India hub for IBM's Linux initiatives

NEW DELHI: With a large addressable market like India, IT major IBM is gearing up to make the country a hub for its Linux initiatives in the Asean region, a senior company executive said on Wednesday.
India hub for IBM's Linux initiatives
NEW DELHI: With a large addressable market like India, IT major IBM is gearing up to make the country a hub for its Linux initiatives in the Asean region, a senior company executive said on Wednesday.
"From the Asean perspective India is seen as a hub and a lot of investment is being put into India.
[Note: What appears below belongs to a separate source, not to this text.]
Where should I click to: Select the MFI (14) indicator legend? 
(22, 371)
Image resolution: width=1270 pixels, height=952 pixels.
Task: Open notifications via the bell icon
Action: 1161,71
In fact IBM (India) is geared up to serve as a hub already as a number of these Indian centres support the rest of Asean, too," Sandeep Menon, Linux business manager, IBM Asean/SA, said on the side lines of the ongoing Linux Asia event.

Worldwide IBM had 250 people exclusively working on R&D in Linux kernel, open source key technologies, he said, adding of this 250 people, who were virtually spread across the world, 30 people were in Bangalore Linux Technology Centre.
"In Indian centres, a lot of work is happening in specific areas like carrier grade Linux targeting telecom companies, embedded Linux, wireless Linux projects," he said.
"And as the service requirement in Linux pumps up, India is going to very rapidly ramp up and take advantage of the outsourcing and software projects that now moving in the Linux space."
That would be a big business opportunity for Linux in India, Menon said.
"We are also seeing a lot of desktop deployments in India. India is not a server-led Linux market. IBM itself has Linux desktop option and IBM Linux desktops are running in the last three quarters in the country. It is doing "very, very high numbers" with the buyers coming from a lot of PSUs, financial institutions, software companies, SMBs," Menon said.

The roadmap ahead was that the Linux desktop market was going to increase substantially, he said.
"It is increasingly picking up. The demand for Linux-based desktops will come from government, financial services companies and the SMBs space."
IBM has a porting centre that is designed to support ISVs and people who want to port and certify their applications.
The Linux Solutions Centre does benchmarking, proof of concept. There is an e-business solution centre in Gurgaon, which has Linux as one of its key pillars.
The IBM Research Labs in IIT Delhi is also involved in a number of futurisitic research on Linux.
Menon did not give the total strength of IBM''s India employees working on Linux "as the number of people are cross functional, so cannot be enumerated".
"Linux over a period of time is business as usual. It runs on all the IBM products," he added.